Here is a symposium, courtesy of National Review. Do they understand any of these books, most of all the extreme perversity of Tolstoy? Jane Austen is praised for not having a kiss in the entire book. Maybe the Song of Solomon works as a pick. Free to Choose wasn’t a bad selection either, or try their Two Lucky People. Don’t they know that Rick sets up Ilsa at the end of Casablanca, just so her can reject her as an act of spite and malice? How about Romain Rolland’s Jean-Christophe? Goethe’s Hermann und Dorothea? Make your other selections in the comments, but the rapes in Atlas Shrugged rule that one out. Thanks to www.politicaltheory.info for the pointer.















Lady Chatterly’s Lover? Fear of Flying? Oh wait, this was the most _conservative_ love story. Never mind
I think that I have never seen a better example of how disparate the conceptions of “conservative” are.
Hermann and Dorothea….you took the words right out of my mouth. 25 years have passed since I read it and nothing compares, in this area anyway.
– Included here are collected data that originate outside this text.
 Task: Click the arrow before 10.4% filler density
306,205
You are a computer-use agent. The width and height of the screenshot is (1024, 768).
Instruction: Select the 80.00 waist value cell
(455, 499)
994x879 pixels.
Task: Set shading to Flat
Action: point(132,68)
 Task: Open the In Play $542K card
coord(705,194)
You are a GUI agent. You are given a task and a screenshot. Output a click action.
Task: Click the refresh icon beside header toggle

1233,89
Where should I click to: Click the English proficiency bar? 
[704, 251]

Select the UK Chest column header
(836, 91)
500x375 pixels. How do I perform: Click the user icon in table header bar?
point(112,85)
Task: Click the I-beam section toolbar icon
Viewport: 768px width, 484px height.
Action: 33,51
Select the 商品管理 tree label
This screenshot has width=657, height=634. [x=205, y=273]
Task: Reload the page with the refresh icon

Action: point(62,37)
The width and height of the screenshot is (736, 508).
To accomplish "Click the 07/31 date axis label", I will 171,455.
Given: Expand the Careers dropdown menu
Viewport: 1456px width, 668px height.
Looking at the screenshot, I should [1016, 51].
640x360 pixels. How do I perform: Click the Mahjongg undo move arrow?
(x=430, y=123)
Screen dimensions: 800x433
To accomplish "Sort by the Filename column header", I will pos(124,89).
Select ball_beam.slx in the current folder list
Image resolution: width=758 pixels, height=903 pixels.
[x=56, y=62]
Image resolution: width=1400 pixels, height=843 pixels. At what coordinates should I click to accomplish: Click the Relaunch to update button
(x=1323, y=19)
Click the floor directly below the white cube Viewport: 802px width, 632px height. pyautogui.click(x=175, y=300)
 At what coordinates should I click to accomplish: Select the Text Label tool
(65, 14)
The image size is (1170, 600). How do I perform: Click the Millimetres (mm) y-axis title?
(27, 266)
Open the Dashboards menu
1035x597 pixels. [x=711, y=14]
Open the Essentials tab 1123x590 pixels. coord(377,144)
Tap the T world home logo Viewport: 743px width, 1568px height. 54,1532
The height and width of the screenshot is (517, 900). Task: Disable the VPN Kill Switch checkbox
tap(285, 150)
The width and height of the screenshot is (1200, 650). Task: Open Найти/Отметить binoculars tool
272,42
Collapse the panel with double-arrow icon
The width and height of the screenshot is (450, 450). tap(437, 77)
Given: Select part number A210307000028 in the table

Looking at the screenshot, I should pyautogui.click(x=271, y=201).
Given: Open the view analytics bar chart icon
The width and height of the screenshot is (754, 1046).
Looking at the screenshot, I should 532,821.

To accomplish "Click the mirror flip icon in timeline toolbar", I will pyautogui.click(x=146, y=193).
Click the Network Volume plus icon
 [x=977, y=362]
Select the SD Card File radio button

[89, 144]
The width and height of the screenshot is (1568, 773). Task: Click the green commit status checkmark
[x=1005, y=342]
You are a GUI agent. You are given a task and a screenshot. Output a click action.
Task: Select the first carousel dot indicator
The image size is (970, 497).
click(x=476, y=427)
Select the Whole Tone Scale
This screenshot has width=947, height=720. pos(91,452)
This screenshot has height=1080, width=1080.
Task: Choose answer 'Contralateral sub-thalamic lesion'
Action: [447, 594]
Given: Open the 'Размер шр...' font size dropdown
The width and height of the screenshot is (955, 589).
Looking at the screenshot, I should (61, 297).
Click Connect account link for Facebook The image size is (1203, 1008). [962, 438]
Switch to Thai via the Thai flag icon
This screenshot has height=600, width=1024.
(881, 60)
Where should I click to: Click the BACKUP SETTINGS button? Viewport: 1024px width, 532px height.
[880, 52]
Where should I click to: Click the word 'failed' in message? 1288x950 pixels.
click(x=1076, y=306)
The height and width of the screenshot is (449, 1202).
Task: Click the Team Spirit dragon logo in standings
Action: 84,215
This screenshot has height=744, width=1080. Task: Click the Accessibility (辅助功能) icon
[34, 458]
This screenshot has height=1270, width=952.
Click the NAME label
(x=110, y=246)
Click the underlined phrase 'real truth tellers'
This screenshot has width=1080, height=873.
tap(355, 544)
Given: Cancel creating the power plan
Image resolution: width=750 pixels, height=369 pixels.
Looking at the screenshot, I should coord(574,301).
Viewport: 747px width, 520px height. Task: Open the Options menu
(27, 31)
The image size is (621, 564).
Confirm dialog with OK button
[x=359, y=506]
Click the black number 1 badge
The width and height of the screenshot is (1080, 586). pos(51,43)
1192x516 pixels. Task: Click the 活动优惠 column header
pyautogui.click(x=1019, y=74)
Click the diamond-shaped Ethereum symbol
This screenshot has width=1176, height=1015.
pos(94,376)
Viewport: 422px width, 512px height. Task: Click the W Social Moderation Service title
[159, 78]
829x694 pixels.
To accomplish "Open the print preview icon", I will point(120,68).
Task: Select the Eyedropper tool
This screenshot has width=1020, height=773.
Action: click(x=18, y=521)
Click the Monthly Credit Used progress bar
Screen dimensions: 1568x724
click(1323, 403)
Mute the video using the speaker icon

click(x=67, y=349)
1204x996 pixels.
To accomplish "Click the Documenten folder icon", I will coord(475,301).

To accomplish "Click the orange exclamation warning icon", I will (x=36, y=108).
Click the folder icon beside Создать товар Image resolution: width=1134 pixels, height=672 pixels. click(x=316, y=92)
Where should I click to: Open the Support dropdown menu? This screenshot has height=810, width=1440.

Perversity in Tolstoy? What leads you to this conclusion in connection with War and Peace, Tyler? The end of War and Peace is resounding affirmation of true love deep mature romantic love with two couples, Natasha and Pierre and Nicolai and Maria, happly married. The novel’s trajectory is the separate, somewhat circuitous (and in the case of Pierre and Natasha torturous), paths by which these four finally attain that happy state against the backdrop of the Napoleanic wars and social dynamics of eary 18th Century Russia. Yes, in his personal life, Tolstoy may have been perverse, but the ultimate lesson of War and Peace is a extremely salutory one from the perspective of the type of deep love that human beings are capable. It is a choice that I believe is beyond reproach from the perspective of conservative criteria, such as virtue, personal growth and casting off the foolishness of youth.
DWG is right. I’m just re-reading War and Peace now, coincidentally.(and have been for the last two weeks, who knows how many more!)
I am curious, Mr. Tyler, what exactly do you mean by “the extreme perversity in Tolstoy”?